Task goal >>
Return each line from the entries below that contains the word "with".

Source data >>
::::::
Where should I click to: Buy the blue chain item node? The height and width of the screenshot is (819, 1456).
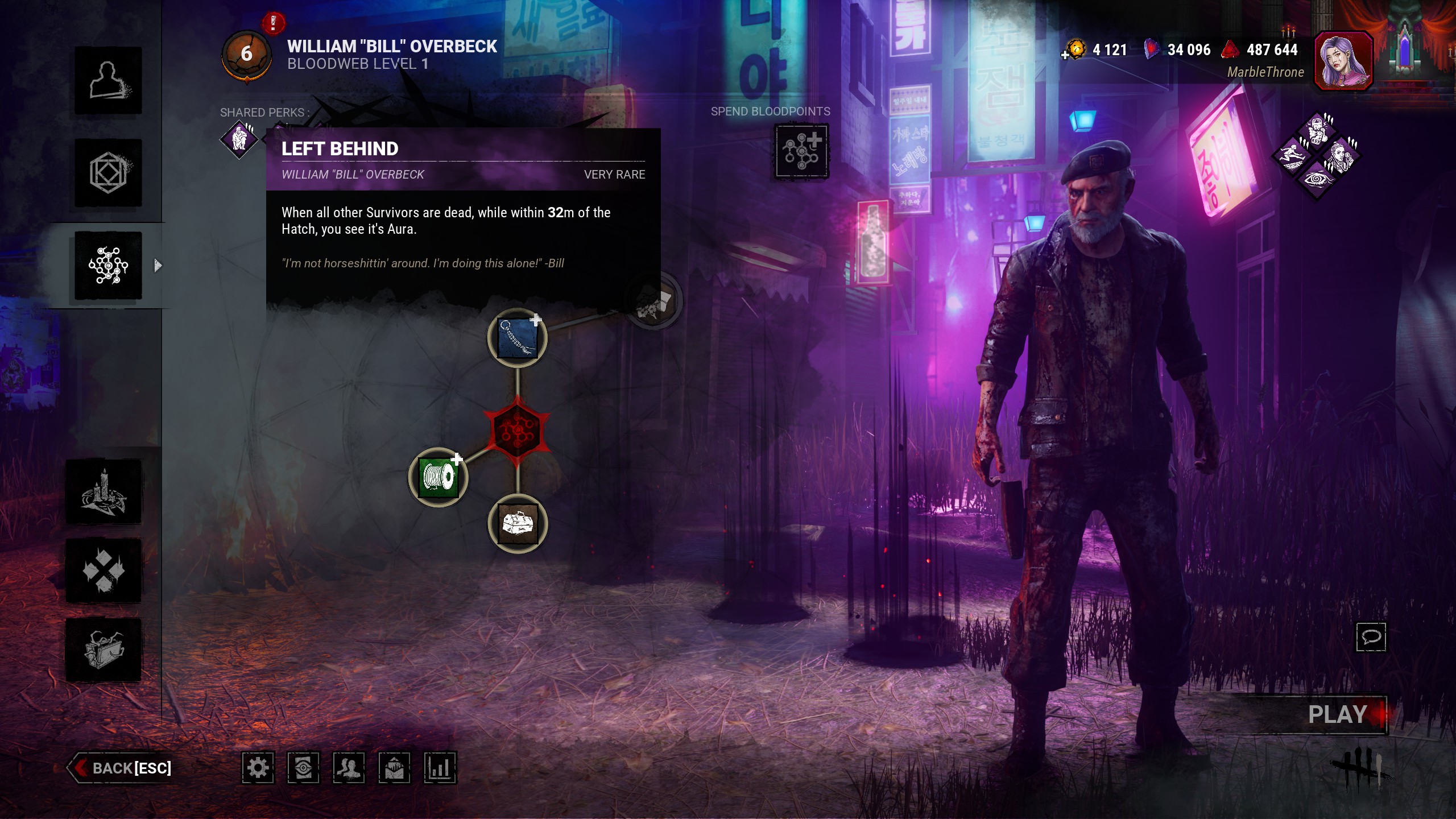pyautogui.click(x=517, y=338)
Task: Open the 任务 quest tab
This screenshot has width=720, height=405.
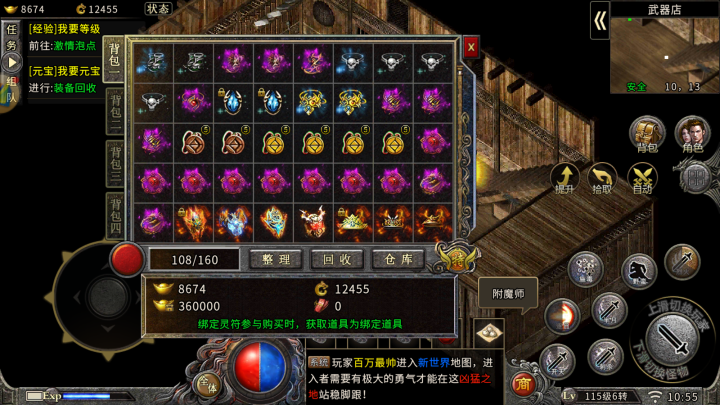Action: pyautogui.click(x=12, y=38)

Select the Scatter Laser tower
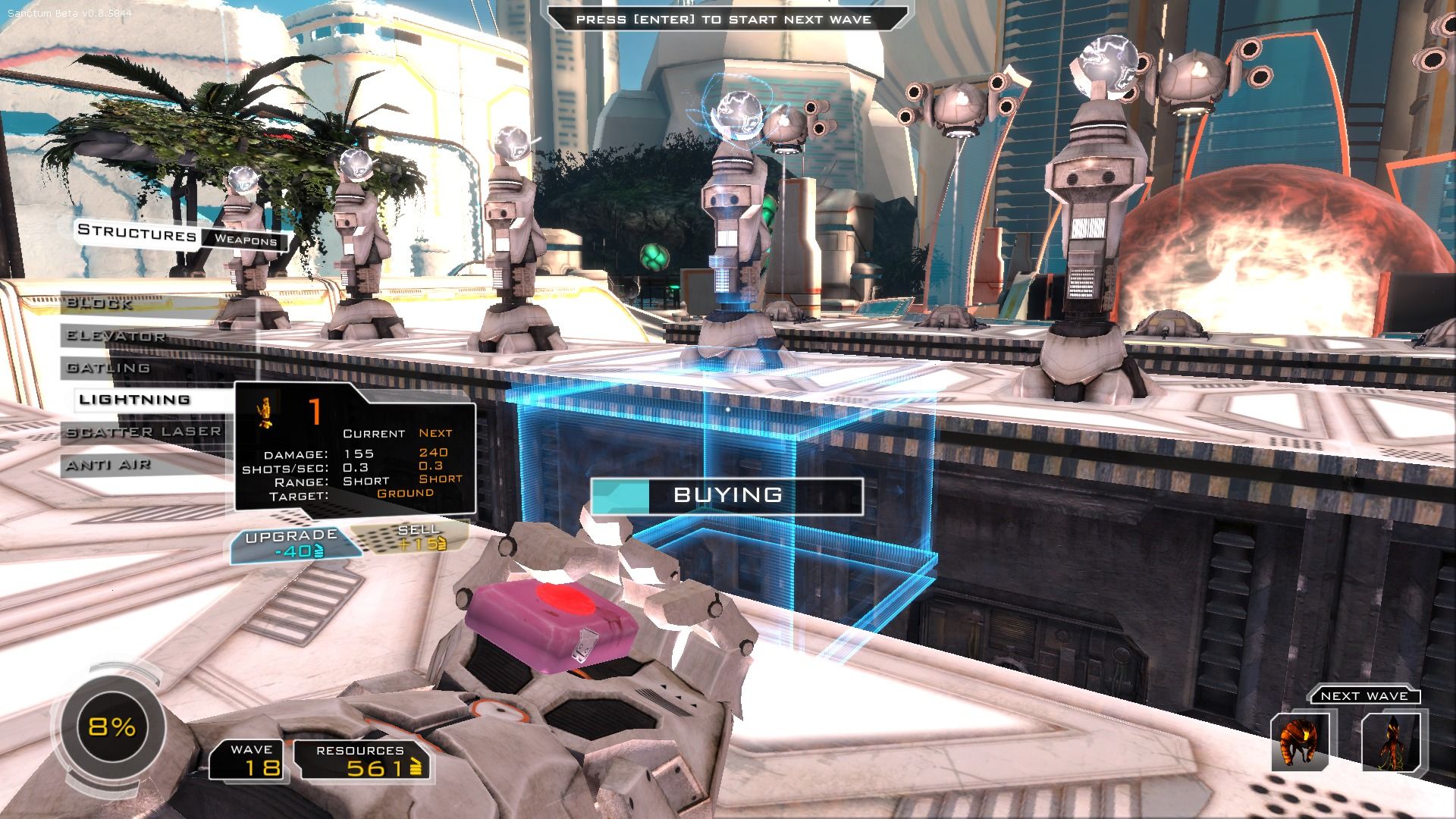(143, 432)
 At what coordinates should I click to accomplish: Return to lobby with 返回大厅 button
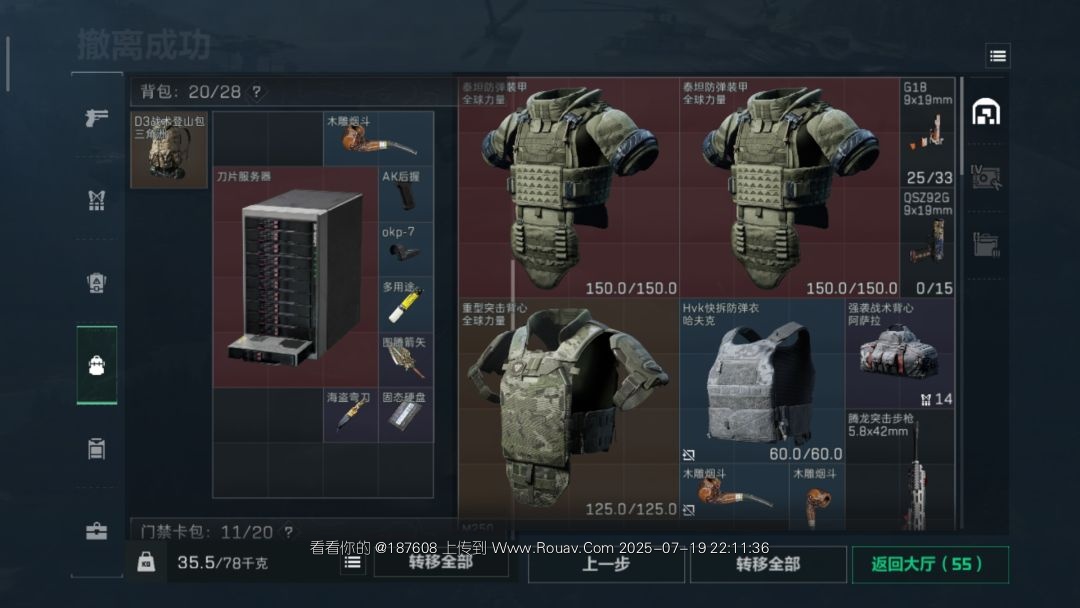[930, 564]
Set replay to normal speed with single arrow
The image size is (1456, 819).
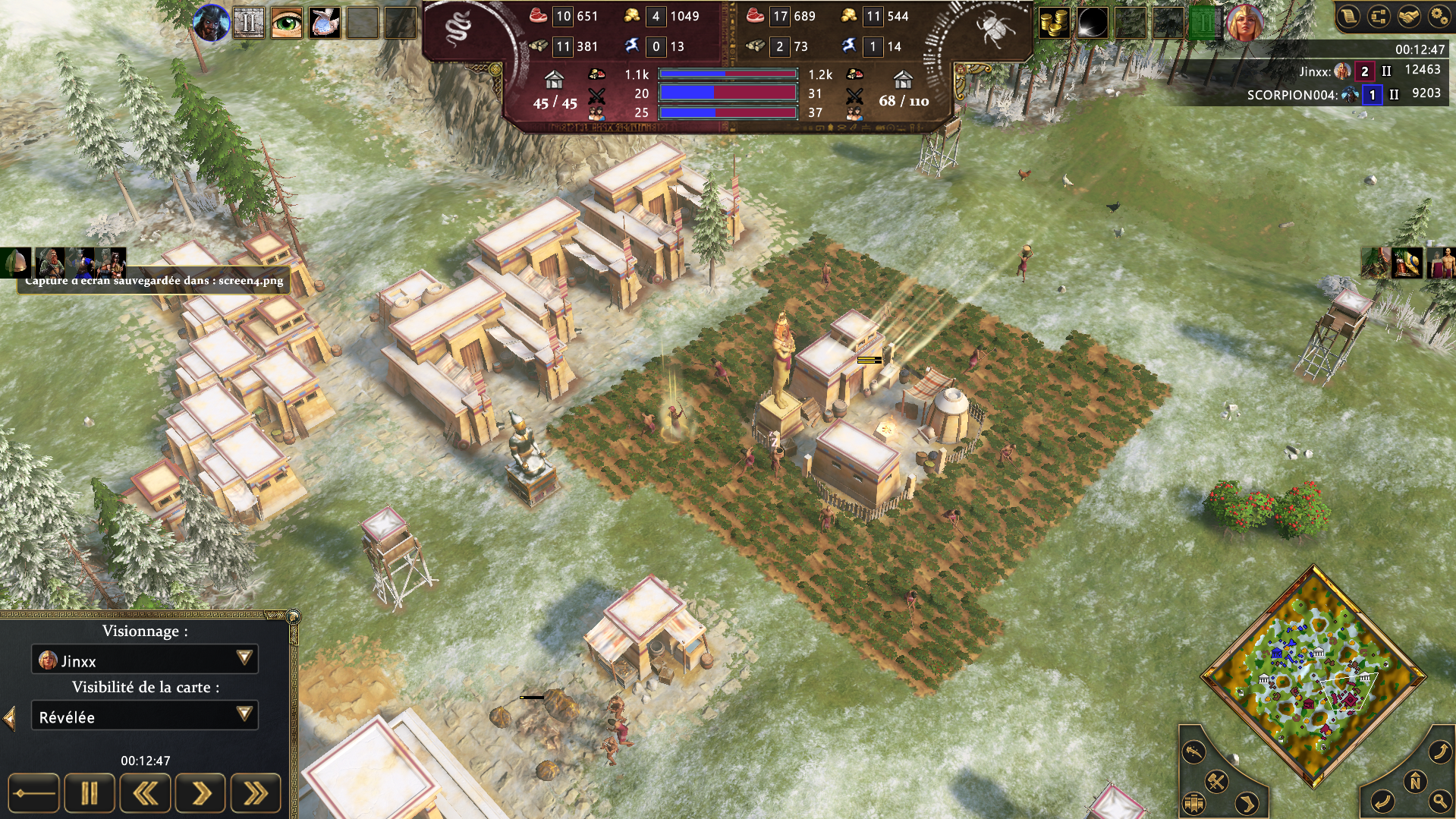coord(200,794)
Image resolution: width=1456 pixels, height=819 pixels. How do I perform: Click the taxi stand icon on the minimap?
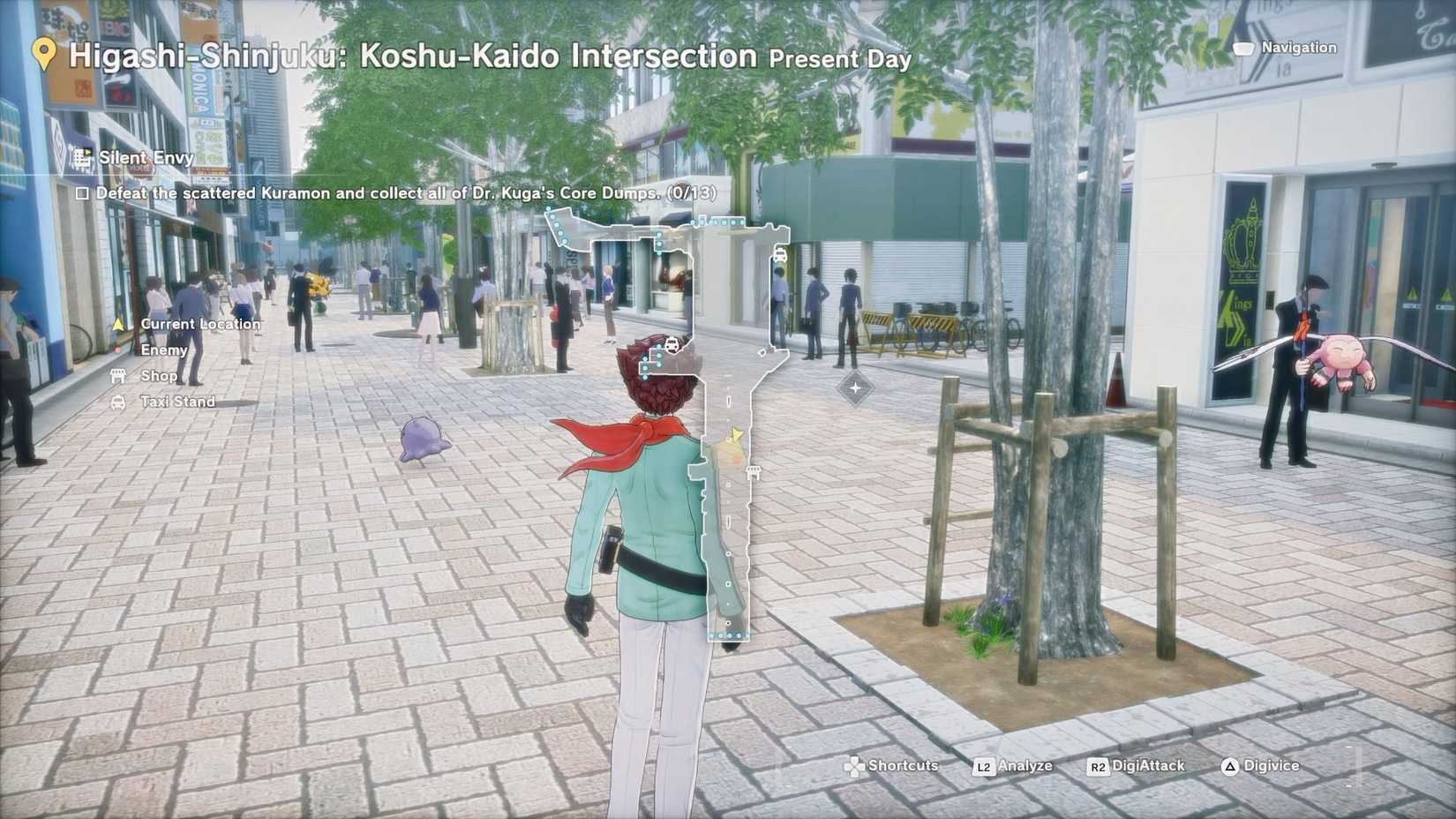[x=779, y=253]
::::::
Written solution >>
 At what coordinates should I click to accomplish: Return to lobby with 返回大厅 button
Set replay to normal speed with single arrow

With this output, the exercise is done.